Speed ​​is important, but not as vital as one might have assumed. Speed ​​is only an objective objective – a means to an end. The ultimate goal, of course, is profitability. But many of the practices naively employed in order to reduce time-to-market extremely cost the company money. They achieve the objective objective – bringing the product quickly to market – but fail at the ultimate objective: profitability.

Be careful in the overzealous pursuit of speed and cycle-time reduction. There are ways to reduce cycle time, however, that are totally consistent with sound management practice and are also derived from the critical success drivers outlined. Here are five sensible ways to increase the odds of winning but also to reduce time-to-market!
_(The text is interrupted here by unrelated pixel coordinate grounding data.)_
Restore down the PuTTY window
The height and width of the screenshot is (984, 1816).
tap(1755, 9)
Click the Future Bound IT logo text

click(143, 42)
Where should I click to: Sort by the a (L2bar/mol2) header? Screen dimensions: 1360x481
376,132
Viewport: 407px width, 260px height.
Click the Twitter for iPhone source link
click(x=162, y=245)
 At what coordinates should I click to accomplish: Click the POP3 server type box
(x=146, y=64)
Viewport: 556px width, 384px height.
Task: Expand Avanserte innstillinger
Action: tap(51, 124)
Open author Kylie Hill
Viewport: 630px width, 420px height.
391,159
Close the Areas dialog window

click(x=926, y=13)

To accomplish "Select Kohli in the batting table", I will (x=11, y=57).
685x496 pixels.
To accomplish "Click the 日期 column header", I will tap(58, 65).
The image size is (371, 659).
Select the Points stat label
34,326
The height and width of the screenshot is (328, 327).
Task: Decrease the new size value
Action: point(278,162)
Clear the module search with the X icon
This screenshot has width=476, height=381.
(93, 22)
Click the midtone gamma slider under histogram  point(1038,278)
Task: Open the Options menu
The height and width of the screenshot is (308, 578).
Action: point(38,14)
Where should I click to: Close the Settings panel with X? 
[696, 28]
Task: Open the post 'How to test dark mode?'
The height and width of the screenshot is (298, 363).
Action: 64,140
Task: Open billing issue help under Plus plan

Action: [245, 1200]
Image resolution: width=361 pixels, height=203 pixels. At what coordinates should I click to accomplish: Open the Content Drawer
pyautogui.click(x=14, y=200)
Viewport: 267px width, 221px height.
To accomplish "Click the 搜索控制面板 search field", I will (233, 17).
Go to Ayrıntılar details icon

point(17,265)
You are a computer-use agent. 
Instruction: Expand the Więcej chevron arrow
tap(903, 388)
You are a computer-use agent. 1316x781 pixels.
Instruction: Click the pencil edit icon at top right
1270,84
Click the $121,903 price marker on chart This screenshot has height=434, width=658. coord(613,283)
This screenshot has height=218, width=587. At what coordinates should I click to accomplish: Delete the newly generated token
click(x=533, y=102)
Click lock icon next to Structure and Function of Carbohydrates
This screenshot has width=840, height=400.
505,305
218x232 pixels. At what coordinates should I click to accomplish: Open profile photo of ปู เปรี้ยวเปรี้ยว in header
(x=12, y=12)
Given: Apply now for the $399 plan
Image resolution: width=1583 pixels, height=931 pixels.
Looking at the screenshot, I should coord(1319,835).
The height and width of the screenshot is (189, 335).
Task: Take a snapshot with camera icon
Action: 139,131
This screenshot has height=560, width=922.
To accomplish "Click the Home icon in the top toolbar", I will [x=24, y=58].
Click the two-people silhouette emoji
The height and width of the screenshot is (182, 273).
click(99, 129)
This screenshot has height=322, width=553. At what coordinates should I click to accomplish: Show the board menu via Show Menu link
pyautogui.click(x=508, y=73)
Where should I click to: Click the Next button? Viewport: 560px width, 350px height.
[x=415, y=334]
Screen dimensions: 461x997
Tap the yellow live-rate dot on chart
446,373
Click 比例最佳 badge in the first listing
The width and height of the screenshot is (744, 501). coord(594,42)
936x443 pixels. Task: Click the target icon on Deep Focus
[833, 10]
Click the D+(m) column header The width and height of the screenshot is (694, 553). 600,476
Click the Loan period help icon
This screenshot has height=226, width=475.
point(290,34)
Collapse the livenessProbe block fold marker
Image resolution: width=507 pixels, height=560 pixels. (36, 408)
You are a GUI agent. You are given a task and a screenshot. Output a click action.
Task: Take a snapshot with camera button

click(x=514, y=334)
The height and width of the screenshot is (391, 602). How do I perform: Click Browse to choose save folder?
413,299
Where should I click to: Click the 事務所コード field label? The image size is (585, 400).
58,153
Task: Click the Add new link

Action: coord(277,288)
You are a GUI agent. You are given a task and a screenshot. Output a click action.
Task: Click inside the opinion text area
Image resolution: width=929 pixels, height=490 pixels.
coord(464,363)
  1. Prioritize and focus: The best way to slow projects down is to dissipate your limited resources and people across too many projects. By concentrating resources on the truly descripting projects, not only will the work be done better, it will be done faster. But focus means tough choices: It means killing other and perhaps worthwhile projects. And that requires good decision-making and the right criteria for making Go / Kill decisions.
  2. Do it right the first time: Build in quality of execution at every stage of the project. The best way to save time is by avoiding having to recycle back and do it a second time . Quality of execution pays off not only in terms of better results but also by reducing delays.
  3. Front-end homework and definition: Doing the upfront homework and getting clear product and project definition, based on facts rather than hearsay and speculation, saves time downstream: That means less recycling back to get the facts or redefine the product requirements, and sharper technical targets to work toward.
  4. Organize around a true cross-functional team with empowerment: Multi-functional teams are essential for timely development and are a topic in the next chapter. Rip apart a poorly developed project and you will unfailingly find 75 percent of slippage attributable to: (1) 'siloing', or sending memos up and down vertical organizational 'silos' or 'stovepipes' for decisions; and (2) "sequential problem solving". Sadly, the typical project resemblies a relay race, with each function or department carrying the baton for its portion of the race, then handing off to the next runner or department.
  5. Parallel processing: The relay-race, sequential, or series approach to product development is antiquated and inappropriate for today's fast-paced projects. Given the time pressures of projects, coupled with the need for a complete and quality process, a more appropriate model is a rugby game or parallel processing . With parallel processing, activities are undertaken concurrently (rather than sequentially); thus, more activities are undertaken in an elapsed period of time. The new-product process must be multidisciplinary with each part of the team (Marketing, R & D, Operations, Engineering, Sales) working together and undertaking its parallel or concurrent activity. Note that the play is a lot more complex using a parallel rugby scheme, hence the need for a disciplined playbook.

Building the Success Drivers into Your Playbook

Many businesses have "operating procedures" or guides on how to do things right. Imagine you are crafting a new-product guidebook or set of operating procedures for how to do a new-product project right – for example, an "idea-to-launch playbook" or a stage-and-gate system to drive new products to market.